Ik woon al zes jaar in Amsterdam, maar shame on me, ik had nog nooit het Anne Frank Huis bezocht. Ik had al wel de intentie gehad om het museum te bezoeken, maar liet me wegjagen door de lange rijen voor de kassa. De enige mogelijkheid om de rijen te vermijden is om ’s ochtends vroeg óf tegen sluitingstijd te gaan.
Maar vanochtend, toen ik om kwart over acht mijn ogen opende, besloot ik dat het hoog tijd was voor een bezoek. Met enige tegenzin slingerde ik mijn benen uit mijn warme bed en wonder boven wonder volgde de rest van mijn lichaam.
Bij het aankleden hield ik rekening met de sfeer van het museum. Geen opvallende, kleurige kleding, behalve dan mijn roze jas, maar die zou ik vast wel in de garderobe kunnen hangen.
Om kwart over negen stond ik als een echte toerist bij de kassa. Geen rij, weinig bezoekers. Perfecte timing. Mijn roze jas hield ik noodgedwongen aan, er was geen garderobe te bekennen in het museum.
De reis door het museum duurde ruim een uur. De inrichting was sober maar vanwege de dagboekfragmenten op de muur, persoonlijk.
Ik kwam bij de beroemde boekenkast. “Hier heeft Anne gelopen,” schoot het door mijn hoofd. Toen de kamer van de ouders van Anne.
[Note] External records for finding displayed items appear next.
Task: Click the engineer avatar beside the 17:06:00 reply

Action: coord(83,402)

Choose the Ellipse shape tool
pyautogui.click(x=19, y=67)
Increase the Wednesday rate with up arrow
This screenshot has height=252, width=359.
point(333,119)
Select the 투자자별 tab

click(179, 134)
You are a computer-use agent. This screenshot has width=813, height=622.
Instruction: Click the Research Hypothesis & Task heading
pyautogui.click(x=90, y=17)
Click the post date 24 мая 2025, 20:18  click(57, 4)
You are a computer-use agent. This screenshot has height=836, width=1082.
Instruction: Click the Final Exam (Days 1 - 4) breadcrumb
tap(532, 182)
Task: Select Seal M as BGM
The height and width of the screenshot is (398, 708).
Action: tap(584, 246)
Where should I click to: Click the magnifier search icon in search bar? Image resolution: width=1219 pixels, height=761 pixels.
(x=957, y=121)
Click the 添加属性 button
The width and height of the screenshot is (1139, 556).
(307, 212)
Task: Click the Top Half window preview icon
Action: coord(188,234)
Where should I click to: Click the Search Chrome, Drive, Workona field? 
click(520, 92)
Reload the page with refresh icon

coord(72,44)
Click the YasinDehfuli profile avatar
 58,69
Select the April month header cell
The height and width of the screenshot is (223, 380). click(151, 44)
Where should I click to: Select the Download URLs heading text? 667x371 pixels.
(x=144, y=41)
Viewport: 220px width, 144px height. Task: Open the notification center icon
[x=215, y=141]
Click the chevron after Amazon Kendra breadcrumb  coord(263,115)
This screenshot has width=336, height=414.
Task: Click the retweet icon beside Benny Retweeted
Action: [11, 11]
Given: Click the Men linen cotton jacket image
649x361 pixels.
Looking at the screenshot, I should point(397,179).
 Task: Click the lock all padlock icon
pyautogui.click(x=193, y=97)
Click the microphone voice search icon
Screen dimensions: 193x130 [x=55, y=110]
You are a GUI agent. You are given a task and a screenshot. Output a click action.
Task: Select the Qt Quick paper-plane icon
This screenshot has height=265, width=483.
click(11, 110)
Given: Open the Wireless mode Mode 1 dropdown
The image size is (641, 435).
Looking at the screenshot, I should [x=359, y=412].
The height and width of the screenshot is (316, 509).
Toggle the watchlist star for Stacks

En de kamer van Anne zelf, waar alleen nog plaatjes van filmsterren op de muur te zien zijn.
Wat me het meest verbaasde was het prachtige toilet in het Achterhuis:
Maar het museum maakte minder indruk op me dan ik had verwacht. Dat ligt ook aan mijn eigen hooggespannen verwachtingen, die mijn bezoek aan Westerbork ook al lieten tegenvallen.
Mijn volgende reis gaat naar Auschwitz. Wanneer ik ga weet ik niet, maar ik verwacht dat het meer indruk op me zal maken dan Westerbork en het Anne Frank Huis.